Clean Aviation provided more than €700 million in funding for 20 projects after its first call for proposals. Work on these projects began in January and include development of technology for direct combustion of hydrogen in turbine engines, multi-megawatt fuel cell systems and lightweight liquid-hydrogen (LH2) tanks.
Projects include the €24 million Cavendish, led by Rolls-Royce Deutschland, to modify a Pearl 15 turbofan with lean-burn hydrogen combustion and integrate it with a fuel cell for a full-scale ground test in 2024. Hydea, led by Avia Aero, will modify GE Aerospace’s Passport 20 turbofan to hydrogen combustion for ground test by 2026, ready for flight testing on Airbus’ A380 testbed.
Newborn is an €83 million project led by Honeywell to ground test a 1-megawatt hydrogen fuel-cell propulsion system for Part 25 transport-category regional aircraft by 2026. Sweden’s PowerCell will develop a 300-kW fuel-cell stack with improved efficiency, temperature and weight under the project.
H2elios, a €25 million project led by Spanish aerostructures company Aciturri, will develop a lightweight LH2 tank that can be integrated into the structure of the aircraft with the fuselage skin acting as the outer wall of the cryogenic tank. This will increase the ratio of fuel to system weight. A tank with 150 kg (330 lb.) capacity will be ground tested, paving the way for flight tests of a 600-kg-capacity tank.
Two projects, both led by Slovenia-based Pipistrel, are focused on smaller Part 23 aircraft and uncrewed air vehicles. FlHYing Tank is a €7.5 million project to flight-test a 1,000-liter (264-gal.) LH2 tank in 2025. Hypotrade (Hydrogen Fuel Cell Electric Power Train Demonstration) is a €10 million project to ground test a full-scale 500-kW integrated propulsion system in 2025.

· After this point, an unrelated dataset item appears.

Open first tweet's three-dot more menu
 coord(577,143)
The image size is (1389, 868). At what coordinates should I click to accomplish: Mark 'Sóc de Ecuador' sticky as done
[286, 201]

Topics for the second call include development of an aircraft LH2 distribution system and engine hydrogen fuel system for direct-burn engine ground-testing in preparation for flight testing in Phase 2. Clean Aviation also is seeking proposals to develop and ground-test a 3-megawatt-class integrated fuel-cell propulsion system for regional aircraft.
As fuel tanks will need to be installed in the fuselage and not the wing as in current aircraft, other topics include development of an ultra-efficient dry wing with unducted engines for short/medium-range aircraft and a cabin design that enables safe and optimum integration of hydrogen system components into the fuselage.
Proposals are also sought for development of a climate and aircraft technology impact-monitoring methodology that will enable the Clean Aviation program to obtain a preliminary assessment of the expected impact of the various technology development projects.
A related topic for which proposals are sought is delivery of an “ultra-advanced flight-test demonstrator platform” that will enable full-scale flight tests of ducted or unducted geared engine architectures for short/medium-range aircraft in Phase 2 of Clean Aviation. Proposals for all second-call topics are due by May 11.